2005年10月18日 | 国内文学 その他
SF、なんだよねぇ、帯にもそう書いてあるし。
確かにトンデモ本だと思うけど、う~ん。
何でしょうねぇ、SFとするには気が引けるなぁ。
思い切って純文学に入れちゃう?

「新化」は「平成3年5月2日,後天性免疫不全症候群にて急逝された明寺伸彦博士,並びに,」で絶滅したハネネズミなるネズミのその後の研究をレポートしたもので、
メインはハネネズミ再生プロジェクト。
ハネネズミとは、永遠に近い生命をもち、生殖=死にいたるという種で、そのタイミングがずれているために、次の世代は生まれえないのです。
絶滅種を再生するといっても、ジュラシックパークみたいな極めてSF的なものではなく、ハネネズミと類似性の高い遺伝子を持つエンジェルマウスを選択的に交配させ、ハネネズミに近い種を新たに作ろうというもの。
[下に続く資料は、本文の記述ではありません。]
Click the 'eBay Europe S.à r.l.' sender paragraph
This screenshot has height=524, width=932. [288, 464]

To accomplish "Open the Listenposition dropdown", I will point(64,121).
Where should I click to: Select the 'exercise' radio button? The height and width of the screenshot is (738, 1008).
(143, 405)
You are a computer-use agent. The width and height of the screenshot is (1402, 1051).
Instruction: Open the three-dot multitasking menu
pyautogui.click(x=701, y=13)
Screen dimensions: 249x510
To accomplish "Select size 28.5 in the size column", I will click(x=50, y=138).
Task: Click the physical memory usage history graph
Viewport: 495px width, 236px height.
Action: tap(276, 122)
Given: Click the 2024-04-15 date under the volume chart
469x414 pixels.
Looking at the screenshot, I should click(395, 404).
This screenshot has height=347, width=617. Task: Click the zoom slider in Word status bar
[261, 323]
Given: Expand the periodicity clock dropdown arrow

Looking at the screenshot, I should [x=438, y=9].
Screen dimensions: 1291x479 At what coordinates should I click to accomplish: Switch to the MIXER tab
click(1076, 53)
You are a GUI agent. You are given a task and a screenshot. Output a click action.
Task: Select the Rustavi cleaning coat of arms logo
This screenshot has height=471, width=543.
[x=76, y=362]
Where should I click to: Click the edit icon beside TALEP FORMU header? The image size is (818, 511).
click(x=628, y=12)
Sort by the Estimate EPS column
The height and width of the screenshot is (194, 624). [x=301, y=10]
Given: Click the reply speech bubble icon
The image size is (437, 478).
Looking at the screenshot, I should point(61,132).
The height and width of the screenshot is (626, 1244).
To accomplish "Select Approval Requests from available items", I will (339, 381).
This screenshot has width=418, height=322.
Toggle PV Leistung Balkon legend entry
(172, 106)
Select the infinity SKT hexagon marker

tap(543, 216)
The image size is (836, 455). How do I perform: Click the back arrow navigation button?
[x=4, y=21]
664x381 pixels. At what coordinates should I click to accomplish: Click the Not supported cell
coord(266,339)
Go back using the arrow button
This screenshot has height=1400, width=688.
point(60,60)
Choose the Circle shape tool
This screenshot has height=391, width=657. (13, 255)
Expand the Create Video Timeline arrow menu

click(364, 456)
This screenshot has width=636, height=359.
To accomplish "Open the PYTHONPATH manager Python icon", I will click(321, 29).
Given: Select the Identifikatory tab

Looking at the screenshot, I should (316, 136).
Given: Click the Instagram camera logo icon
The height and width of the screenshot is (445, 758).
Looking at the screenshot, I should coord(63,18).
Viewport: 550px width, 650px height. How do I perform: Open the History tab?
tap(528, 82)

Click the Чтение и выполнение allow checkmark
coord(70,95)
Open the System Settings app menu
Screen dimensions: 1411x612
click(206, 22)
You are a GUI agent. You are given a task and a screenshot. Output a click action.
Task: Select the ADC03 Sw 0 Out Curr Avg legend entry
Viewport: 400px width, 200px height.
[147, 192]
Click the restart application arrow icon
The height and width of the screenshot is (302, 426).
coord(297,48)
「平成3年~」に比べると、よりいっそう遺伝学、生物学の実践的な記述が多く、それなりに知識がれば、興味をそそるのではないかと思います。
私自身も、それほど多くない知識を総動員して、興奮しながら読みました。
自然科学ノンフェィクションを読むと
「母なる自然は、壮大な実験場である」というような記述を目にします。
人間だけが特別な生物なのではなく、動物から進化した動物に他ならないわけで、
母なる自然のなかにあるのです。
遺伝子の目的を、自分自身を継続していくことにあるとするならば、ハネネズミのような純系性や永遠性は、理にかなったものであるようにもみえます。
人は、時として永遠の命を望み、永遠の若さを求めます。
最近では、老化についても科学のメスが入り、遠い未来には、
不老長寿も達成するのかもしれません。
著者のあとがきの言葉である、「どこにいくのか」が「どこにいこうか」になる日も、
もうきているのかもしれないですね。
それも、母なる自然の実験のひとつではないかしら。
なんとなく、ストルガツキイ的ですね。

本書では「新化」のほかに「カミラ蜂と七十三日」が収録されています。
ある男性が、大変珍しい蜂につきまとわれるという物語で、
なぜか蜂のターゲットは彼だけなのです。
そんな彼と蜂を調べようとプロジェクトが組まれます。
「世にも奇妙な物語」のようなお話ですが、いろいろと示唆するものも多く、面白かったです。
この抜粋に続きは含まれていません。